I believe you have to live the songs.—Tammy Wynette

October 1968. The Country Music Association Awards. After a peppy introduction by Roy Rogers and Dale Evans, Tammy Wynette wafts to the mic like she’s in a trance. Skinny as a matchstick, wearing a fancy, futuristic housecoat dress, Tammy looks like her ratted-out beehive and big lapels might consume her at any second. “Just a country girl’s idea of glamour,” explains Dolly Parton. “Tammy didn’t have any more fashion sense than I did, really. I always say me and Tammy, we got our clothes from Fifth and Park—that was, the fifth trailer in the park.”

Wynette’s a striking woman, with an elegant neck, beautiful lips, and a stunning profile, but one with an extreme, elongated face set beneath feline, close-set eyes. Unimaginative types who don’t savor esoteric looks might be dim-witted enough to consider her a tad homely. Hell, head-on Wynette looks like a Siamese cat in a wig hat. Not that Tammy was particularly vain. As she told Alanna Nash, “my neck’s too long, my nose has a hump in it, my boobs are too saggy and the kids call me ‘weenie butt’ ’cause I have no rear end.”

“Tammy never had the movie star looks of her lesser rivals, but she had a tough beauty, a no-messin’ allure,” wrote the KLF’s Bill Drummond, who would collaborate with Wynette near the end of her life on a wacky and improbable dance hit, “Justified and Ancient.” Only twenty-six, Tammy already seems a bit shopworn. The mountain of makeup can’t completely hide the worry, the fear, the dark circles lurking below tired eyes. She stands so stiff you’d think the hanger was still in the damn dress.
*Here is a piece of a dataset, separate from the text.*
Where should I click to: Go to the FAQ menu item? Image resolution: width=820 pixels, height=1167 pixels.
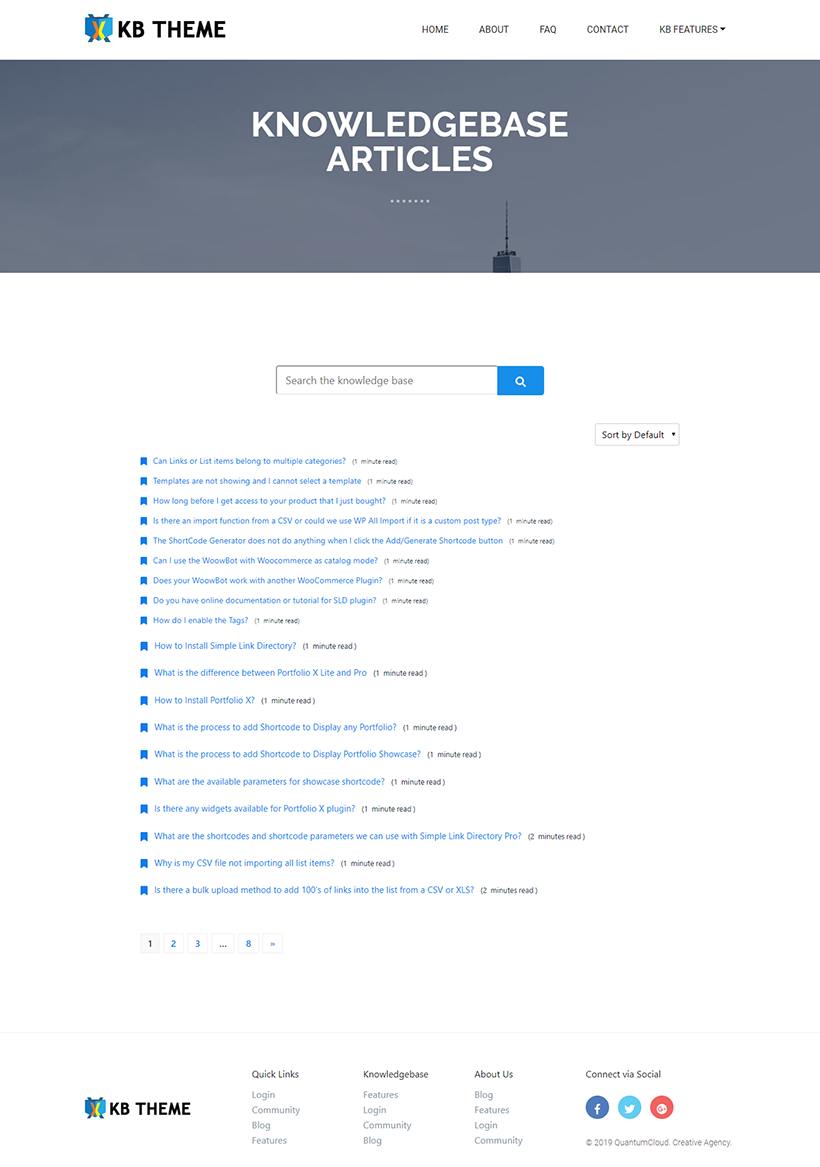pyautogui.click(x=548, y=30)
And then this tiny, troubled wisp of a human being opens her mouth, and out comes an atom-bomb voice. The band’s playing too fast, which only accentuates her odd phrasing. “Our little boy turned four years old . . .”

The particular song she’s singing tonight is a cockamamie number called “D-I-V-O-R-C-E,” and its content is a bit much—a mother spelling out “the hurtin’ words” so Junior can’t understand that Mommy’s split with Daddy “becomes final today.” But Wynette invests the song with such feeling that anybody with half a heart would have to acknowledge the sheer conviction on display, the utter reality of her pain. For when Tammy sings, as her longtime producer Billy Sherrill once said, there is “a tear in every word.”

When she gets to the chorus, Wynette belts out the words with the force of an air-raid siren, yet barely bats an eyelash. There’s zero body language—the drama’s all in the voice. She doesn’t act out the song or punch her fist in the air; in fact, she barely moves an inch. Tammy the statue. Until a Tinseltown choreographer teaches her some questionable dance steps in the mid-eighties, Wynette will remain frozen onstage. The anti-style of Tammy’s wax-figure performances absolutely mystified Dolly Parton. “I could not believe that all of that voice and all that sound was comin’ out of a person standin’ totally still. I’d think, ‘How is she doin’ that?’ It seems like you’d have to lean into your body or bow down into it or somethin’ to get all of that out. I’ve never seen anything like it to this day. I was in awe of her. I thought she had one of the greatest voices of all time.”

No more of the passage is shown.